In 1607 the Jesuit order established itself in Zagreb. In addition to founding a grammar school, the Jesuits founded a Jesuit College with an accompanying library. By 1645 the library was housed in a special hall, it had a librarian and rules were established regarding the preservation and lending of books. In 1669 the Jesuit College acquired the status of an academy by the Charter of King Leopold I and became Academia Zagrabiensis. The library and its holdings were moved into an old building of the abandoned Dominican monastery in today's 5 St. Catherine's Square in the Old Town of Zagreb.

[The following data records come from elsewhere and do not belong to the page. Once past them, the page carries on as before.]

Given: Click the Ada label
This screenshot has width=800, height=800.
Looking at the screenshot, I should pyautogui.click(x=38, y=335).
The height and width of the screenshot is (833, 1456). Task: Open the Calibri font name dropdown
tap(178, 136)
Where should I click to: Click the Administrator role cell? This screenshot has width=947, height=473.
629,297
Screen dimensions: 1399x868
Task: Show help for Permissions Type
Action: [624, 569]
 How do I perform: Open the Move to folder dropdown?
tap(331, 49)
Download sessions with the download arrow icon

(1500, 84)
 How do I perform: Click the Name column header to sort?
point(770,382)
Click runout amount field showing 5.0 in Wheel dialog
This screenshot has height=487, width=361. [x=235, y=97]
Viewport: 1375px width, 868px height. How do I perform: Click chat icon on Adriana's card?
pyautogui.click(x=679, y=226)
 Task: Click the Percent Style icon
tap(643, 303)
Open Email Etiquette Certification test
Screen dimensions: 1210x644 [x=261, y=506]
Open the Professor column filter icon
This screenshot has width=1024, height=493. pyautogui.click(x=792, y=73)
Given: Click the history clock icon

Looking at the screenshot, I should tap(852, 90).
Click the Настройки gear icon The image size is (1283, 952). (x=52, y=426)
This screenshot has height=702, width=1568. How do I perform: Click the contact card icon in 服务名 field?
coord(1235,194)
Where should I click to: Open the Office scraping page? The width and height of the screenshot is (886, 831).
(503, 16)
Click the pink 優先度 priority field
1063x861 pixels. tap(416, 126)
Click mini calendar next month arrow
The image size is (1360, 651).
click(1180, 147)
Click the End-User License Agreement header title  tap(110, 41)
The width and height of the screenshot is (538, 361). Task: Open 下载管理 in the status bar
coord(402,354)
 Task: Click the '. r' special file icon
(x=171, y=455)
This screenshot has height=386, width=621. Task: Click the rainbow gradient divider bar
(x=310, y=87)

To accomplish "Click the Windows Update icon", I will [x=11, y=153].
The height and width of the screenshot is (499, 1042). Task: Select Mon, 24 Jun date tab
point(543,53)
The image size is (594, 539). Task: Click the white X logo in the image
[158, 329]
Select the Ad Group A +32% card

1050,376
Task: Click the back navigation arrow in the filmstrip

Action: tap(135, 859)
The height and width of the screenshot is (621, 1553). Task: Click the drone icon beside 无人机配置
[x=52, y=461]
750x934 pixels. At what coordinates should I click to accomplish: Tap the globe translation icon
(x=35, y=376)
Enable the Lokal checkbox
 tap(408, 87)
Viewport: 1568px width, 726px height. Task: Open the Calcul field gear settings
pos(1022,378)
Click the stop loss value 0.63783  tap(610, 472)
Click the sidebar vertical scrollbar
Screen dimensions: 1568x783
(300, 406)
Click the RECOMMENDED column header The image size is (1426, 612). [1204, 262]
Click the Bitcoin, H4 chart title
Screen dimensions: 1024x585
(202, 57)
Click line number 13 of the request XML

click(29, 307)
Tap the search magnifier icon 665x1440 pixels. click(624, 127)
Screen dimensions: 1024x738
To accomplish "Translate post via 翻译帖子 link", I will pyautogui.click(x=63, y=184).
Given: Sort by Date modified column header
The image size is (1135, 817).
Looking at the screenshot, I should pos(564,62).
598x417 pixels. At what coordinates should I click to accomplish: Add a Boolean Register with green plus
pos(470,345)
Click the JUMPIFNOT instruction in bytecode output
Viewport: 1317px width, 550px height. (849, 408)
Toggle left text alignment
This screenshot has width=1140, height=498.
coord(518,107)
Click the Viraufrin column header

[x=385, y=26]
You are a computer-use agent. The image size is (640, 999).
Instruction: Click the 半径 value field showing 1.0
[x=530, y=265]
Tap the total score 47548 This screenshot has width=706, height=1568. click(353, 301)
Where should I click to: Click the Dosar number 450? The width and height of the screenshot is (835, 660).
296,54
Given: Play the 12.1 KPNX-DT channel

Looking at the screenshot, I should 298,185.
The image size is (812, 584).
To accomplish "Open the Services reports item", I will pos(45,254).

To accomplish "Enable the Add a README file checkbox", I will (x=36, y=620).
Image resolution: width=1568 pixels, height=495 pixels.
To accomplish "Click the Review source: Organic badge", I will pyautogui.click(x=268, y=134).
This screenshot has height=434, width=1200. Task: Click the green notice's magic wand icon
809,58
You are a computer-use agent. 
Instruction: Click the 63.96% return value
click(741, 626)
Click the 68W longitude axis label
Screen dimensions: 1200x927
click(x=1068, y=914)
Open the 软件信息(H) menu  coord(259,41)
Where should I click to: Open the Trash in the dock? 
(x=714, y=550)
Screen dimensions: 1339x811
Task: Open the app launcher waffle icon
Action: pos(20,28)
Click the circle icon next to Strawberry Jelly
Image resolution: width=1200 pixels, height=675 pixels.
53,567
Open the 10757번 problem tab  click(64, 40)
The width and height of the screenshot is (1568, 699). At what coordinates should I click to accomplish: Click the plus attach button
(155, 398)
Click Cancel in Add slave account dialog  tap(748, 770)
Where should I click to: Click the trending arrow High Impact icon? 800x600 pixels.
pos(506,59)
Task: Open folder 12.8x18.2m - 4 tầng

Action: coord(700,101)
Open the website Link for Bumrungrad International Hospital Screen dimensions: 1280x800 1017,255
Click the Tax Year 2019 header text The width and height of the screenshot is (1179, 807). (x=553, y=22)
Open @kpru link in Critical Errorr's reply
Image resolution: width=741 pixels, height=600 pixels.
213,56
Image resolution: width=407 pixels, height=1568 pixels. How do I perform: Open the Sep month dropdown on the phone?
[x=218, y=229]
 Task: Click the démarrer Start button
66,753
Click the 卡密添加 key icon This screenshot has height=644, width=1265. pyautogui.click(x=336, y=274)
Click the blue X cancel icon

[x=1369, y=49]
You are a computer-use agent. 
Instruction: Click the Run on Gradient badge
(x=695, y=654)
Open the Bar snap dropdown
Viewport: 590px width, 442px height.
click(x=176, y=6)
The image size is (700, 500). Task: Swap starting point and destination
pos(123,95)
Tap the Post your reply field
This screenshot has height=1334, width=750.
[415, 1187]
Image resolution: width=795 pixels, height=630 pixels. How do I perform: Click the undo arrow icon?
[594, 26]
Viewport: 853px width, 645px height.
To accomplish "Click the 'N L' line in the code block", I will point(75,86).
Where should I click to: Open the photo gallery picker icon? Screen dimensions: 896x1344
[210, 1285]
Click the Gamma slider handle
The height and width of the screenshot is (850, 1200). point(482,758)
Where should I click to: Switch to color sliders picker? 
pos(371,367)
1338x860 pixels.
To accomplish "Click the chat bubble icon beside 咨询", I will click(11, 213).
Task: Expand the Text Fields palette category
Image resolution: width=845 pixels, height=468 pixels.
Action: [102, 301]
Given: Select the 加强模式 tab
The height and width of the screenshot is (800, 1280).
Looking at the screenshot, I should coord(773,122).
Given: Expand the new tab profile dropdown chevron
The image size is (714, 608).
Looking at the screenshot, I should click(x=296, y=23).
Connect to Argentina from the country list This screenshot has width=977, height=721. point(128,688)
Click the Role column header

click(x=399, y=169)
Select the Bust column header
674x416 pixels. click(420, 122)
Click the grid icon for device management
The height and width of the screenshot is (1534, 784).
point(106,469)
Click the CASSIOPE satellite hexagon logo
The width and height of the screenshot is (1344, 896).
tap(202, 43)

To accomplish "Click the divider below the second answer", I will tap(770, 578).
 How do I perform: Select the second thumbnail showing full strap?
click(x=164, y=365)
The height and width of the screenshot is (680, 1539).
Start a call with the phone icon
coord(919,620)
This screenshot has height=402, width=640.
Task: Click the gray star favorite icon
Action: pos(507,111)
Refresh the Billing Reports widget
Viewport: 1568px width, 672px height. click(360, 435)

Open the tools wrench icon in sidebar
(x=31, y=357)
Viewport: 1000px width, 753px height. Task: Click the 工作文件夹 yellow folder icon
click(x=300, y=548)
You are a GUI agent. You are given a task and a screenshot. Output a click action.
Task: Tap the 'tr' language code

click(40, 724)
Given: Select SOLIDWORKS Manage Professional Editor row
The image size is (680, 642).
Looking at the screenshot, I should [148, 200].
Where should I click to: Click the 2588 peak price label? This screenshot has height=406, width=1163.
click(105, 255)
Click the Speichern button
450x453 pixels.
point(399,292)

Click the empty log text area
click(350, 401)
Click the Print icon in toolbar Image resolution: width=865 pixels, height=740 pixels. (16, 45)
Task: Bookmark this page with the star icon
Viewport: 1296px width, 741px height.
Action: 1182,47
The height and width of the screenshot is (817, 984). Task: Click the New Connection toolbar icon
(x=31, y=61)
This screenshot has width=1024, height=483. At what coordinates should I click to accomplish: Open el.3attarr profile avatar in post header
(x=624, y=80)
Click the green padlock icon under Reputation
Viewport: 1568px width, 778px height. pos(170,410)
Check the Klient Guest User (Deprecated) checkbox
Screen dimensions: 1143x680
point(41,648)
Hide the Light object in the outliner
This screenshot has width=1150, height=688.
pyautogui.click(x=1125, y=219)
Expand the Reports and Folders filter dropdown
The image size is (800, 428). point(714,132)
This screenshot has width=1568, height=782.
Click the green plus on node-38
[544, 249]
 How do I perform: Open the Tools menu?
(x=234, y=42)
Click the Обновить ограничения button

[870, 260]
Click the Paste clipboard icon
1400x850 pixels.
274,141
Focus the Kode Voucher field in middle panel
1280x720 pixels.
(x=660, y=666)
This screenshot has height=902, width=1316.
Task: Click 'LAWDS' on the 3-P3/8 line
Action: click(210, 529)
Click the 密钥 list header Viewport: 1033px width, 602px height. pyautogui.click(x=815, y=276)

The Jesuit order was disbanded in 1773. The college continued with its provisional activities until 1776, when the library became part of the Royal Zagreb Academy of Sciences (Regia Academia Zagrabiensis) as an academy of law, philosophy and theology. The following year the library received a bequest containing historical material from the clergyman Adam Baltazar Krčelić, with a stipulation that this material be made available to the wider public.

As a result of legal deposit regulations introduced in 1816 bearing on the University of Pest, the library's national importance began to increase. Such legal deposit regulations were extended to the whole territory of Croatia and Slavonia in 1837. Antun Kukuljević, politician and the founder of the Croatian educational system, changed the name of the library to the Latin name, Nationalis Academica Bibliotheca, highlighting the dual nature of the library's educational and national functions, which it has jointly developed since then and symbolically preserved in its name to this day.

The Franz Josef I Royal University in Zagreb was founded in 1874, and the Academy library (Bibliotheca Regiae Academiae Zagrabiensis) became part of the university and changed its name to University Library, increasing its significance and role in higher education. In 1892 the Library was enlarged for the famous Bibliotheca Zriniana, the private library of the Croatian Ban Nikola Zrinski, originally established in Čakovec, but which had been abroad for a long time.

In 1913 the library with its approximately 110,000 volumes moved from the building of the present-day Rector's Office into an impressive Art Nouveau edifice located in 21 Marko Marulić Square, the first building built specifically for the purposes of the library. As it was designed to house 500,000 volumes, its premises soon become inadequate for the library's 2,500,000 volumes – books, journals, newspapers and the particularly valuable items of the library's special collections. A new library building, the Pantheon of the Croatian Book, was commissioned: its foundation stone was laid in 1988 and the building opened on 28 May 1995 as part of the celebration of the fifth anniversary of Croatia's independence. This modern edifice was designed by Croatian architects Velimir Neidhardt, Marijan Hržić, Zvonimir Krznarić and Davor Mance.

Library was one of the main venues of the 2020 Croatian Presidency of the Council of the European Union. For that purpose, 95 million HRK was invested into the preparation of nine conference halls, press center, translators' cabins, videowalls and infirmary; Library was the first building in Croatia fully equipped with 5G network.

On March 19, 2020 Government of Croatia temporarily moved its assemblies from Banski dvori to the Library, just three days before earthquake in Zagreb. Due to restoration of the Dvori, as well as COVID-19, assemblies were kept being held in the Library during 2020.